What would such a revolution look like?
We would see proven techniques in small-scale irrigation and water harvesting scaled up to provide more crop-per-drop.
We would see improved food crops, developed through publicly funded research focused specifically on Africa.
We would see soil health restored, through agroforestry techniques and organic and mineral fertilizers.
We would see rural productivity increased by electrification and access to information technologies, such as cell phones.
We would have social safety nets -- from grain reserves to early warning systems -– that protect the most vulnerable.
This list could, of course, go on. But taken one by one, such solutions are bound to remain inadequate.
It makes little sense to help with soils and water, while leaving impoverished villages without improved roads, energy or seeds.
And few productivity improvements will be achieved if soils are healthy, but farm families continue to die of preventable and treatable diseases such as HIV/AIDS and malaria.
We must also not shy away from considering the potential of biotechnology, which can contribute significantly to the attainment of the Millennium Development Goals, but which must be developed judiciously and used with adequate and transparent safety measures.

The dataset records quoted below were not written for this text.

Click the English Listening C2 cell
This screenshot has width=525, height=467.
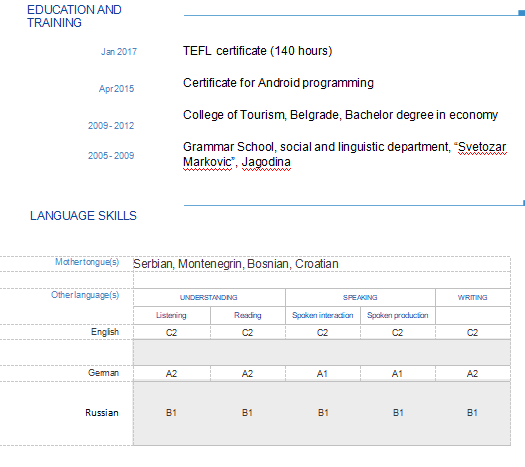tap(171, 332)
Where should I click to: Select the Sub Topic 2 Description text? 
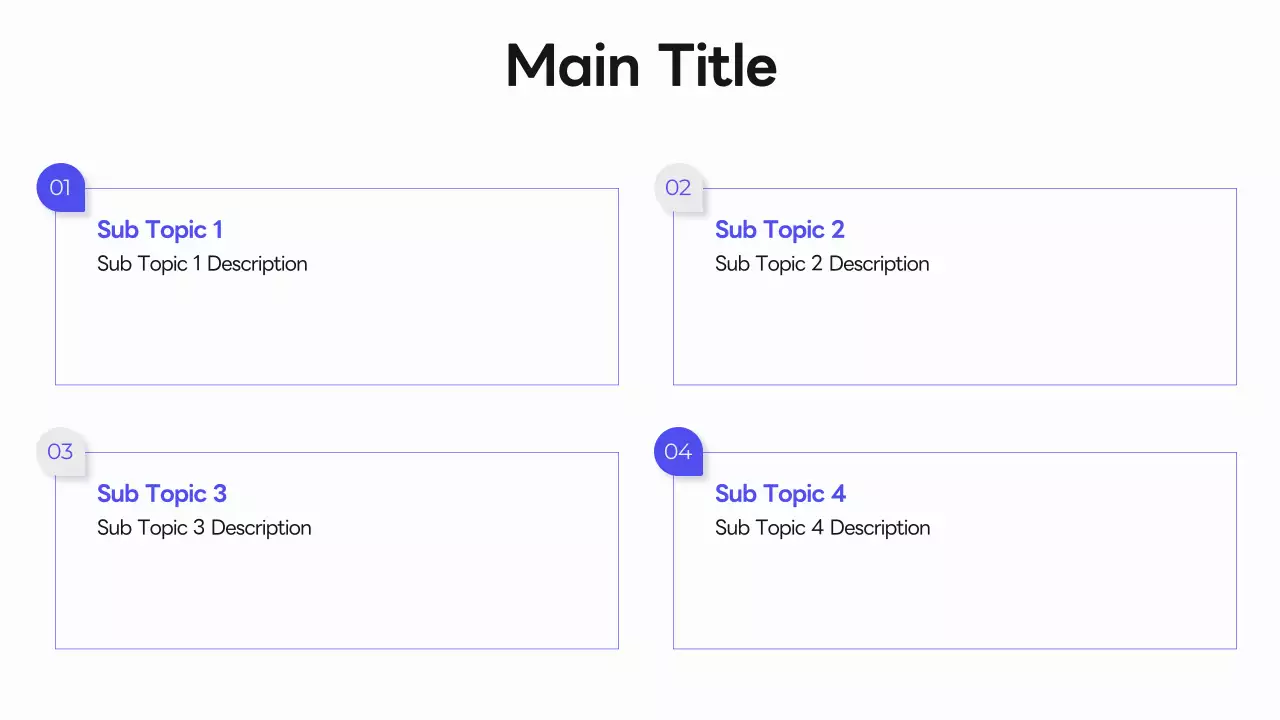pyautogui.click(x=822, y=264)
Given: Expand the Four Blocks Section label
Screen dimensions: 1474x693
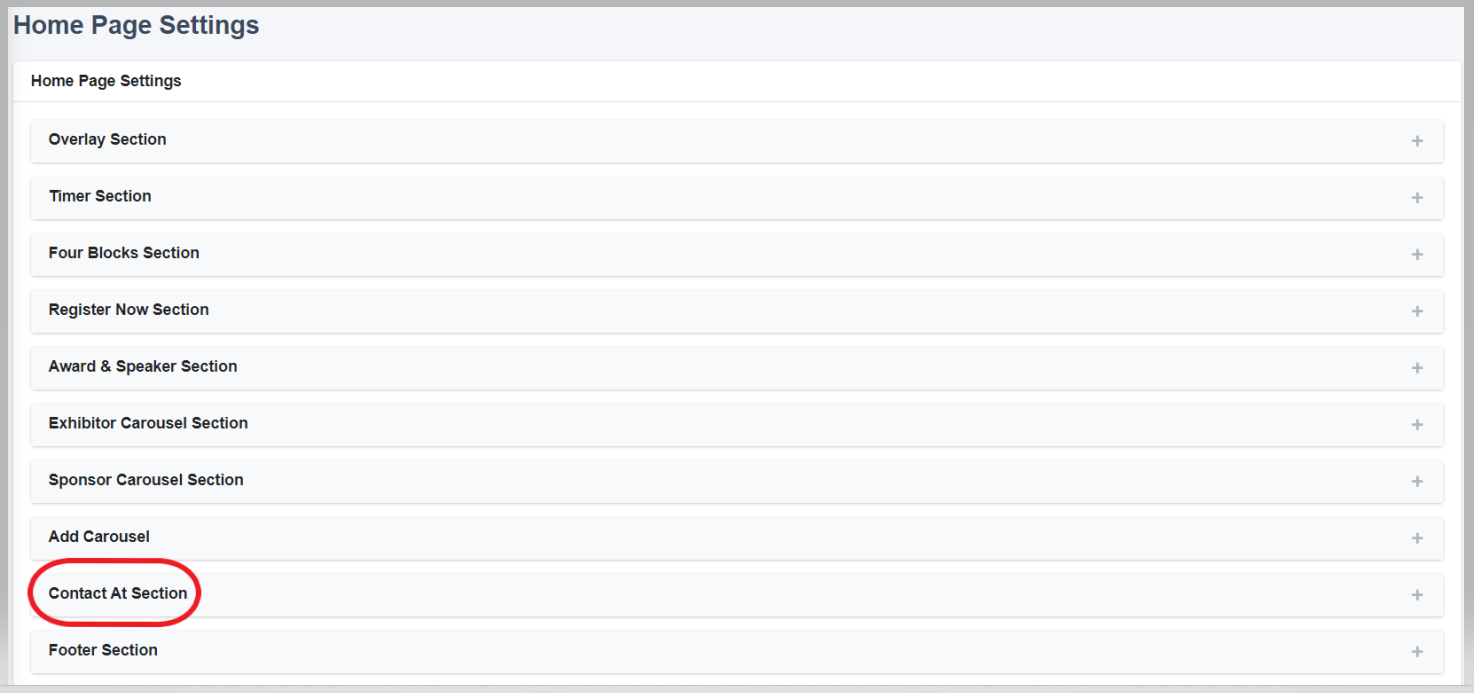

Success will require each African government to commit itself wholeheartedly to the Millennium Development Goals, by developing national strategies consistent with the timeline and targets for 2015.
We will need more convincing action from the developed countries to support those strategies: by phasing out harmful trade practices, by providing technical assistance, and by increasing both the volume of aid to levels consistent with the Goals, and the percentage invested in agriculture, which is half what it was two decades ago.
And we will need close partnerships, with the African Union, the New Partnership for Africa’s Development, civil society, the private sector and, of course, African farmers.
Most of all, success will require a political breakthrough. As today’s presentations will show, knowledge is not lacking. The basic policy directions
are well established and widely accepted. What is lacking, as ever, is the will to turn this knowledge into practice.
So let us show the meaning of global solidarity.
Let us all do our part to help Africa’s farmers and their families take their first steps out of chronic poverty, and to help societies make a decisive move towards balanced and sustainable development.
Let us generate a uniquely African green revolution -- a revolution that is long overdue, a revolution that will help the continent in its quest for dignity and peace.
And let us never again allow hunger, needless hunger, to ravage lives and the future of a continent.
I pledge the full support of the United Nations system. And I thank all those who have worked to make today’s event possible, including the Government and people of Ethiopia who have welcomed us so warmly into their midst.